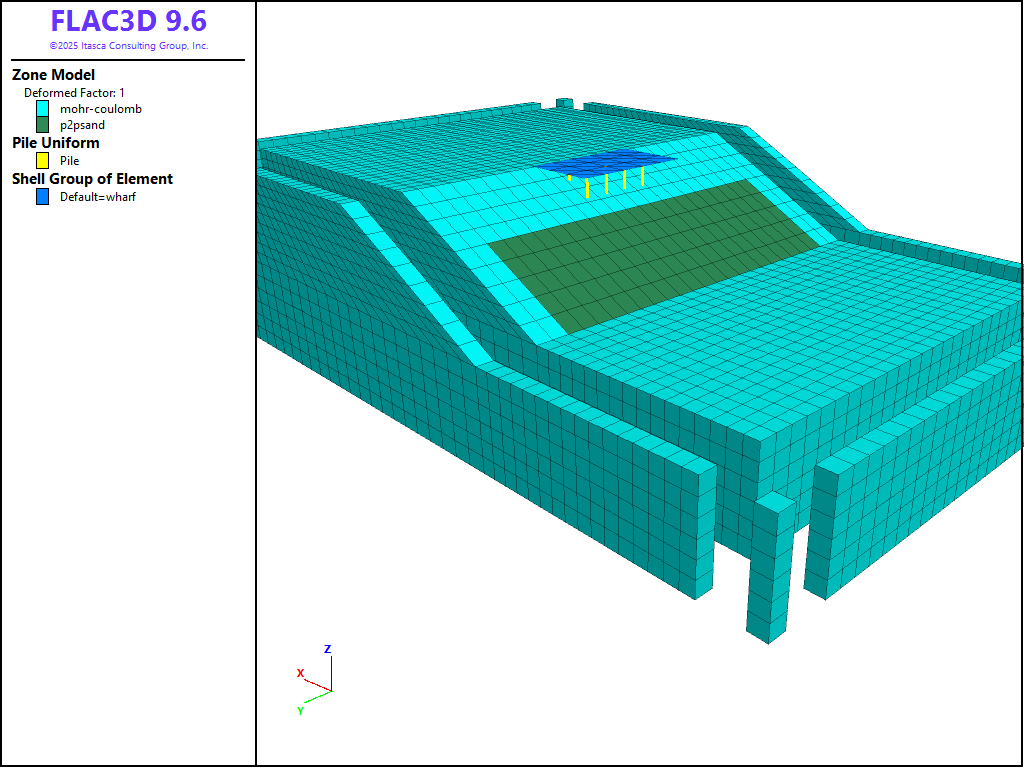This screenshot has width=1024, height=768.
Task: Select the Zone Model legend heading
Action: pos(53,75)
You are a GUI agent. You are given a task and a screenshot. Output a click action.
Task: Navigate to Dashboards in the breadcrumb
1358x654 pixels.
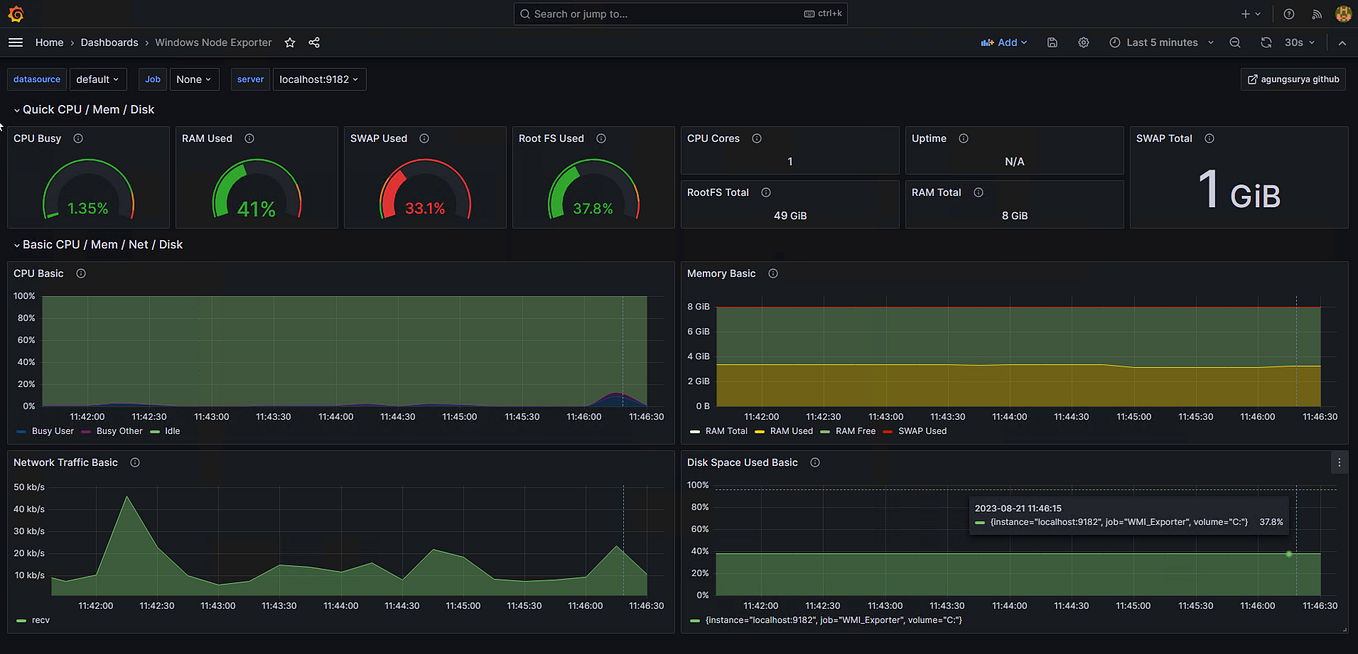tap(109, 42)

- _The task_: Starting at the line that contains "Task: Navigate to", retype each line through the end of the data exactly, and leave out every picture.

- _Answer to this exercise_:
Task: Navigate to Dashboards in the breadcrumb
1358x654 pixels.
tap(109, 42)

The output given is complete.